Marathon Des Sables: A Survival Guide
Outdoor Fitness|December 2017

How to prepare for the Marathon des Sables/MdS, the famous 240km multi-stage race across the Sahara Desert

Damian Hall
Marathon Des Sables: A Survival Guide

The Marathon des Sables (MdS) is a multi-stage 235-250km (the course varies each year) race in the Sahara Desert. Temperatures can reach 60C, runners must carry their food for the week and the terrain is rocky, sandy and generally inhospitable. That said, the course can be hiked within the cut-off times and the completion rate is well over 90 per cent. But it’s still a tough, tough race that causes all sorts of problems and discomfort to runners. No race, for example, trashes feet like MdS does.

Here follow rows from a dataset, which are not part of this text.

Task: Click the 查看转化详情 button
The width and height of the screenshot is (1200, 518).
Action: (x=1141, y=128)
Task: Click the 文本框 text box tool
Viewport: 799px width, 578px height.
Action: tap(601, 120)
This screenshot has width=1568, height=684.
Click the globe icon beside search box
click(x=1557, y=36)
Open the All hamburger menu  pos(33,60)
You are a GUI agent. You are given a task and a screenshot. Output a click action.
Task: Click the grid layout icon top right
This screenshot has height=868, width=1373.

Because of an injury, I only had five weeks of training for the 2017 event, so I concentrated hard on all the aspects other than fitness. It paid off as, despite my very limited training, I placed 15th overall.

How to acclimatise to heat

I was fortunate to use the heat chamber facilities at University of Bath; many universities have these now, and usually sessions are affordable. And for weeks I ran with extra layers on. It was horrible at first, but got significantly easier.

“It takes two-three weeks for full heat adaptations to occur,” says USATF-certified online coach and professional ultra-runner Ian Sharman (sharmanultra.com), who has completed MdS. “There is a lot you can do in Britain, such as using a treadmill in a heat chamber, going to saunas, or running dressed up like the Michelin Man, with multiple layers. Cover as much of your skin as possible, with gloves, hat, buff or balaclava. You’re trying to overheat yourself.

“Do this for an hour a day for two-three weeks before the event for best results. It’s horrible at first and you won’t be able to train as hard as normal, because it’s strenuous. So ideally do your fitness training before starting on heat acclimatisation, so you’re not exhausting yourself when you should be tapering.